Issue 15
May 2004
Cover star – Franz Ferdinand
Word shuffle
1) P77 – full page photo of Franz Ferdinand to go with the accompanying interview. Proper shirts and trousers and precise haircuts abound.
2) P49 – 2 half page adverts for acts on the Rough Trade label. The first is plugging the ‘For Lovers’ single by Wolfman featuring Peter Doherty. There was an ‘enhanced CD’ release featuring the video – and if you don’t know what enhanced CDs were, ask your grandparents. The second ad is for The Delays’ debut album.
3) P92 – the various albums reviewed include 6 Michael Nyman soundtracks ( Jude Rogers believes they work better without the films where “they get clogged up with too much imagery”), ‘The Final Cut’ (David Quantick calls it “the Pink Floyd album for people who don’t like Pink Floyd“) and ‘The Blue Jukebox ‘ by Chris Rea (described by Paul Du Noyer as mellow and jazzy but lacking any tension).
4) P81 – another page from the Franz Ferdinand piece by Miranda Sawyer.
“We have a chat about song-writing. The LP moves from first into second person with ease: when Alex and Nick come up with songs, they write about people they know and situations that have actually happened. So, the album characters aren’t Kinks/Blur broad-brush stereotypes, but real people: Jacqueline, Ivor, Gregor in ‘Jacqueline’; Michael in ‘Michael’. ‘Do these people know who they are? Well, yes, because we use their proper names’, says Alex.”
The Ivor in ‘Jacqueline’ is Ivor Cutler – given his complete disregard of pop and rock music, I’ll wager Ivor was ignorant of his appearance.
5) P99 – the ‘Personal Shopper’ with John Hegley. He recommends Nic Jones’ album ‘The Noah’s Ark Trap’, the ‘Bad Poetry Quarterly’ fanzine (“plenty of poor crossings-out with passionately poor photocopying”), the work of Raymond Chandler and Josef Skvrecky’s book ‘The Bass Saxophone’.
“The Nazis banned jazz and prescribed the use of traditional instruments – not the saxophone – with double basses always bowed. There’s a scene in a café in an occupied village where the locals are jazzing it up, with a lookout on the door. On the approach of the Nazis, the alarm is sounded, the saxophones go under the seats and out come the accordions and waltzes.”
Interesting – Rob Fitzpatrick declares his compulsion to use eBay for buying “really rubbish records” such as ‘Arthur’s Theme’ by Christopher Cross and Foreigner’s ‘I Wanna Know What Love Is’. “What the hell am I doing spending money on chart singles I felt stupid for liking in 1985?” Sheryl Garrat’s worst eBay experience was when she sold “an early issue of iD magazine to a man in Brazil who seemed to see our £40 exchange as the start of a relationship. A blizzard of emails followed, with pictures attached. He seemed to have lost his clothes. It wasn’t big or clever.”

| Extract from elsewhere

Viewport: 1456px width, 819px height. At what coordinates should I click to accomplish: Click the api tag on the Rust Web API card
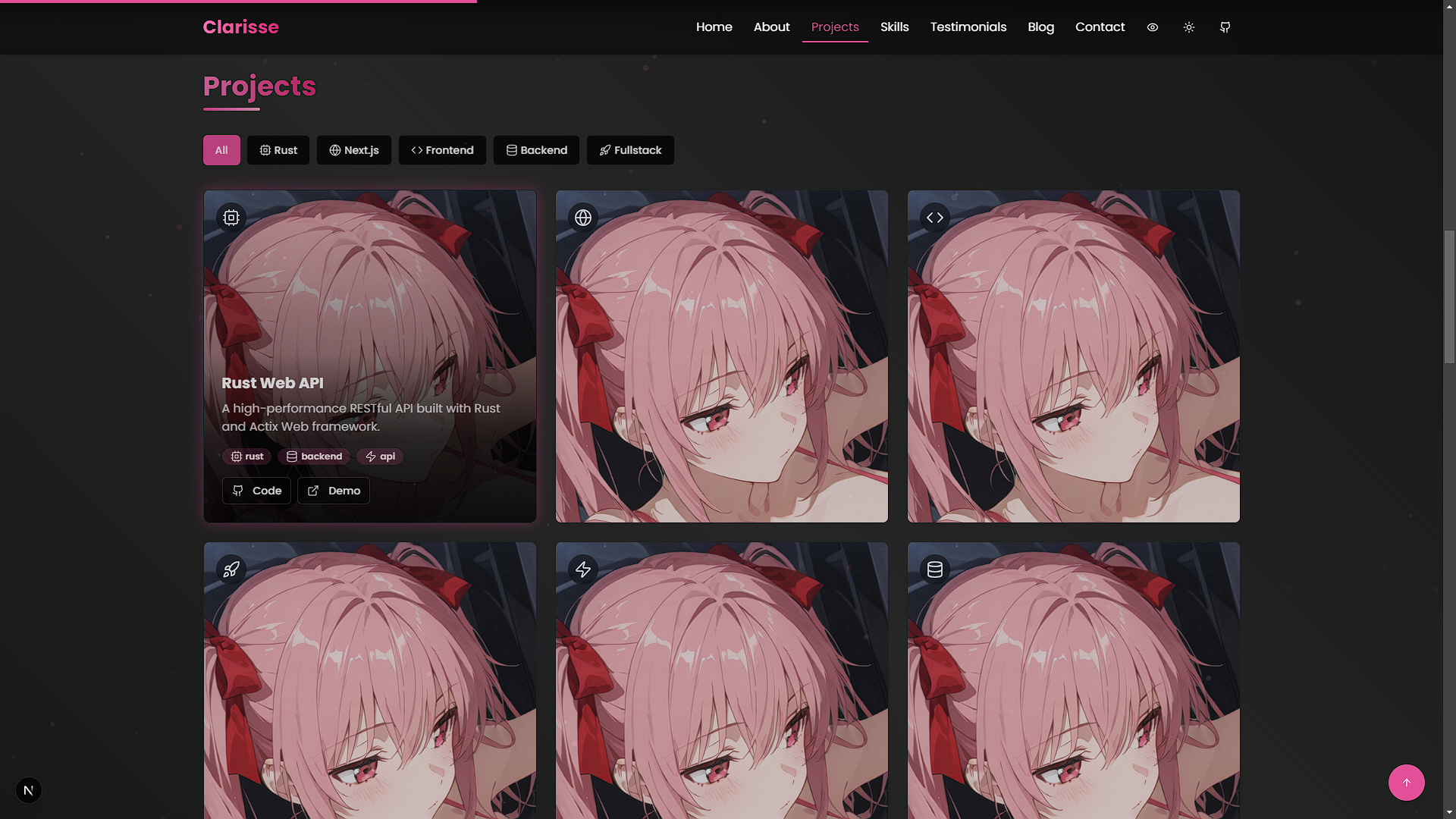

There’s a 4 page article giving thumb-nail details of various musical genres. Here are a few samples.
- “Alt. Country – Country-ish sound made by pasty-faced guitar bands who pose for photographs in trailer parks.”
- “Soft rock – Music for eight-track cartridges.”
- “Underground – Useful prefix for any music that doesn’t sell an awful lot.”
Jimmy Carr reveals that he’s a big fan of Lloyd Cole – “partly because I look like him.”
There’s a new regular feature called ‘myPod’ to explain all about this new digital music revolution. Questions answered by Doctor Digital include “How do I transfer the music from my iPod to my PC or Mac?” and “I’ve got an old PC without a FireWire plug. I really want an iPod. Can I get a FireWire card to put in it, or do I need a whole new computer?”
Longer article – David Hepworth’s observation that teenagers are no longer the distinct group they once were.